** Opening Extracted entries block **

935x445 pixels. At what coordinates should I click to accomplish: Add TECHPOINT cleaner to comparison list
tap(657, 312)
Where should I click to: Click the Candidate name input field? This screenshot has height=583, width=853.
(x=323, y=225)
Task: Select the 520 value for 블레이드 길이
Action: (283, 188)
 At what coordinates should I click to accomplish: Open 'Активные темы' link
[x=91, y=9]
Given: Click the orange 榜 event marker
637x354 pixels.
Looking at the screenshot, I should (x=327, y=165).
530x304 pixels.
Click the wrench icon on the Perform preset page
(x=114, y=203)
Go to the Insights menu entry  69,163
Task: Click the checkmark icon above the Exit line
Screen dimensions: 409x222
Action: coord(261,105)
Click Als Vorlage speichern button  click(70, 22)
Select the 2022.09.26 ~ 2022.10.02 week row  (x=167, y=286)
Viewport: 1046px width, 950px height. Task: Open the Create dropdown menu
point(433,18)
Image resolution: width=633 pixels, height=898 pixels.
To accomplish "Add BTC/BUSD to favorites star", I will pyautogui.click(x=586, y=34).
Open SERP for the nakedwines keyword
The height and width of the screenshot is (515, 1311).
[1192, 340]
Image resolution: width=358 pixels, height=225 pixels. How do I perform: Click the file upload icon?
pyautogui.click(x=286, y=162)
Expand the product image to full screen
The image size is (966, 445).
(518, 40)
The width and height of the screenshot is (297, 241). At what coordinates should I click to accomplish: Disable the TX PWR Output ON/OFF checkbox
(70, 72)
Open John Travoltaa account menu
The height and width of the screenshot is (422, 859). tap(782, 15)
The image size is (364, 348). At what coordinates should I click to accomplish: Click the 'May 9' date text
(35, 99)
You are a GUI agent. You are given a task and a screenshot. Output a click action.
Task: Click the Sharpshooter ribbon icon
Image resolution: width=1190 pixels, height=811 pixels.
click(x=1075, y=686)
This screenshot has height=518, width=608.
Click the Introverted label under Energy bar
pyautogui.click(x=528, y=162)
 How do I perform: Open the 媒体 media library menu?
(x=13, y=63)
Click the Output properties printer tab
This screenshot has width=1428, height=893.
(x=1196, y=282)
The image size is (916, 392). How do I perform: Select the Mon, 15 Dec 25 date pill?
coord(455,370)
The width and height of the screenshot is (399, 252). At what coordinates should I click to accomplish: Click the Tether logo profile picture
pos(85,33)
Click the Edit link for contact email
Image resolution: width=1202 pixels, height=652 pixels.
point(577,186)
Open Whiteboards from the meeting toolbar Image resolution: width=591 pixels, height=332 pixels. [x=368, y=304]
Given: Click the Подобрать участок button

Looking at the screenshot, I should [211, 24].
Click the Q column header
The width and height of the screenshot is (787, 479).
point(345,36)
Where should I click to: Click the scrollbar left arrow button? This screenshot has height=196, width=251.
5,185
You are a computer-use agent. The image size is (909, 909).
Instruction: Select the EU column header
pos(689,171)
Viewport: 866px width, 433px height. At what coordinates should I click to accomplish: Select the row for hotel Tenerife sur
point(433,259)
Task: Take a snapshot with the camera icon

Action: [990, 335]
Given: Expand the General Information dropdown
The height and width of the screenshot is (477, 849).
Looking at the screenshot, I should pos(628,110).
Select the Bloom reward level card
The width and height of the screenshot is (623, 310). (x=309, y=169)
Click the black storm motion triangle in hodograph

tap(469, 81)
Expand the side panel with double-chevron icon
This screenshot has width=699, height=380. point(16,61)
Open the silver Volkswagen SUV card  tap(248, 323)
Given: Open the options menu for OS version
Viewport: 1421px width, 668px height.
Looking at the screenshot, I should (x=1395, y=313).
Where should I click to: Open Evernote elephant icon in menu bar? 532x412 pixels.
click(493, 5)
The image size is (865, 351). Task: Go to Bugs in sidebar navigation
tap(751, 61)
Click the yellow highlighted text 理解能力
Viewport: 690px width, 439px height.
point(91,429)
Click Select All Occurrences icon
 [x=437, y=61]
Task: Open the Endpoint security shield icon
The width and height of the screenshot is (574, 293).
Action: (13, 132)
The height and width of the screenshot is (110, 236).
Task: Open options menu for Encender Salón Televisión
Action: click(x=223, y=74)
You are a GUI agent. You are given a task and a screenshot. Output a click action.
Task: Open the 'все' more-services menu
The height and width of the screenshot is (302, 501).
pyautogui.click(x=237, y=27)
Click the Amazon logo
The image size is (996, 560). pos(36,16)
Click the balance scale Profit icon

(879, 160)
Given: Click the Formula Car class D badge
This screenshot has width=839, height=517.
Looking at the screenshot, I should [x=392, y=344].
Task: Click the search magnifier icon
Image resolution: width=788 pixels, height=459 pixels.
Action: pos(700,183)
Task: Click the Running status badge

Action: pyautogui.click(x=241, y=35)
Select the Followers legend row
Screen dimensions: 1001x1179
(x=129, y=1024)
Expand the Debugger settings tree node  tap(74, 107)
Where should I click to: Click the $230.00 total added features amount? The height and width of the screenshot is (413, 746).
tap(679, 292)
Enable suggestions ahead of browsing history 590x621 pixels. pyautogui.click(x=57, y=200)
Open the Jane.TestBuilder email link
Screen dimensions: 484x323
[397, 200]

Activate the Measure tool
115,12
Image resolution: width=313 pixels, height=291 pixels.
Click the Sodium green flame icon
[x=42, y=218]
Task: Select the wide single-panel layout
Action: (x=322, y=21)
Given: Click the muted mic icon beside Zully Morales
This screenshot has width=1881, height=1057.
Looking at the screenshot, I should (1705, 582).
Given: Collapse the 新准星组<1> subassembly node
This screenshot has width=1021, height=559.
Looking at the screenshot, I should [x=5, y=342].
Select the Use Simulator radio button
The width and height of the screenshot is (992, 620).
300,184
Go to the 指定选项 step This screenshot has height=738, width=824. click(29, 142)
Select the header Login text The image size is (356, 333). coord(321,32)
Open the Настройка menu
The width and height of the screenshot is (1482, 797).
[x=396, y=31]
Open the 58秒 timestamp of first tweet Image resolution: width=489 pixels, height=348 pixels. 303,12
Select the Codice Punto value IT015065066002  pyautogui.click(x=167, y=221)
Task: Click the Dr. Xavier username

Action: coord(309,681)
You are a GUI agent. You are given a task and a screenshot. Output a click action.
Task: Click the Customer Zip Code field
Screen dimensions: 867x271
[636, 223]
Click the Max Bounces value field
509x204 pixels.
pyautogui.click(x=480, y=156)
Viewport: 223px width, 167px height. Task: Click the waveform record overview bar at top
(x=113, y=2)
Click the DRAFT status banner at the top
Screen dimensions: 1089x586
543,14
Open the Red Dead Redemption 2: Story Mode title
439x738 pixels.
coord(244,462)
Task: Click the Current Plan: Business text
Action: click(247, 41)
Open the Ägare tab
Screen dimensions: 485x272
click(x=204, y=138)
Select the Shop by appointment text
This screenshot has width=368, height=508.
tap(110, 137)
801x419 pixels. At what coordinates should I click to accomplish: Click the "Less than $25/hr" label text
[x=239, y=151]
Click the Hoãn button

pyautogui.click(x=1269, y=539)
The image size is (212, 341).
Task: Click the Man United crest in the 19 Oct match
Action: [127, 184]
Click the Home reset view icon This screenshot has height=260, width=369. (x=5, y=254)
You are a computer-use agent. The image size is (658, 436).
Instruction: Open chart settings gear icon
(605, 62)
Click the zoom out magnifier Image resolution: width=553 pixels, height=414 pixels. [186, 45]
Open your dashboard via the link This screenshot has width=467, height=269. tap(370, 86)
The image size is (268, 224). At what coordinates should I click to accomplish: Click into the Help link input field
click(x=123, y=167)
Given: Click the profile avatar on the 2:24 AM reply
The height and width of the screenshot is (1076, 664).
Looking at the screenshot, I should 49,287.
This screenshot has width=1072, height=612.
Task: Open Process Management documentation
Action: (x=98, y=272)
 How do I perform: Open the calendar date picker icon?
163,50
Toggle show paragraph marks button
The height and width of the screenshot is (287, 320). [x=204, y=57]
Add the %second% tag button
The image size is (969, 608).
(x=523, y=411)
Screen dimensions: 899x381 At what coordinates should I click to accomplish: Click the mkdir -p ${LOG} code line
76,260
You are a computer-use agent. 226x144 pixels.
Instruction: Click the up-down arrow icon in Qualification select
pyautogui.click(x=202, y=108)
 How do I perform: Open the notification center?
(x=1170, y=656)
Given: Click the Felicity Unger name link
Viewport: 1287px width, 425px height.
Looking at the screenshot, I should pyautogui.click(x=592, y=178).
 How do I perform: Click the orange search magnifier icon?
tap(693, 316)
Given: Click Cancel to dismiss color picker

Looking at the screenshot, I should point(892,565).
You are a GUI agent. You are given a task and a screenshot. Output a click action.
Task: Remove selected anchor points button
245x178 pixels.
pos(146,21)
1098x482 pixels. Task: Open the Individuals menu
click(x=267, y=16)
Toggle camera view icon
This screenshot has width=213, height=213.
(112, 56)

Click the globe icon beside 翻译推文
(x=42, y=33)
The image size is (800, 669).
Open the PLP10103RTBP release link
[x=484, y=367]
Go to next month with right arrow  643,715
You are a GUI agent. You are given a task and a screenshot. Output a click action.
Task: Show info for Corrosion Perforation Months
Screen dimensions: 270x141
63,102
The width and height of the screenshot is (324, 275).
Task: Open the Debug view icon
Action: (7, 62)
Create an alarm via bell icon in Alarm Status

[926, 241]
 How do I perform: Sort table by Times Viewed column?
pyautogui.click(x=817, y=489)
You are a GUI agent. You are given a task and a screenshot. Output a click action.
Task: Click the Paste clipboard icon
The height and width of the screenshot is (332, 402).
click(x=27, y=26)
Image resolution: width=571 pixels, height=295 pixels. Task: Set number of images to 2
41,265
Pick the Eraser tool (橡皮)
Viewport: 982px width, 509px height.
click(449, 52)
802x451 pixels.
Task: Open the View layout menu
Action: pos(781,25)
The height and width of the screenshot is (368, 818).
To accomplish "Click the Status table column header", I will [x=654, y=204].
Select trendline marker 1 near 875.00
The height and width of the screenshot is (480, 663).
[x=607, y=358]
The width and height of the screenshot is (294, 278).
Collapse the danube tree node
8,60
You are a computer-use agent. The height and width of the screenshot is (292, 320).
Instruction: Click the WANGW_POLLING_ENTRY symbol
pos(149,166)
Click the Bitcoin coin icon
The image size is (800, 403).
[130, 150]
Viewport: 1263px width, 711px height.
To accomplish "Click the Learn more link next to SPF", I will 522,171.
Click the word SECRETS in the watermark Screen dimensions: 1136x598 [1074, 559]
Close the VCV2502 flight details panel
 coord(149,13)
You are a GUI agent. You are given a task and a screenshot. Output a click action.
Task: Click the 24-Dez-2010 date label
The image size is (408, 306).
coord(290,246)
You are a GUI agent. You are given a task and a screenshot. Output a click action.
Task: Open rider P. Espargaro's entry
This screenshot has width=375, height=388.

** Closing Extracted entries block **

### What to do:
Once you have located every line with the word "will" in the material above, list those lines.

### Written response:
To accomplish "Add BTC/BUSD to favorites star", I will pyautogui.click(x=586, y=34).
To accomplish "Click the Status table column header", I will [x=654, y=204].
To accomplish "Click the Learn more link next to SPF", I will 522,171.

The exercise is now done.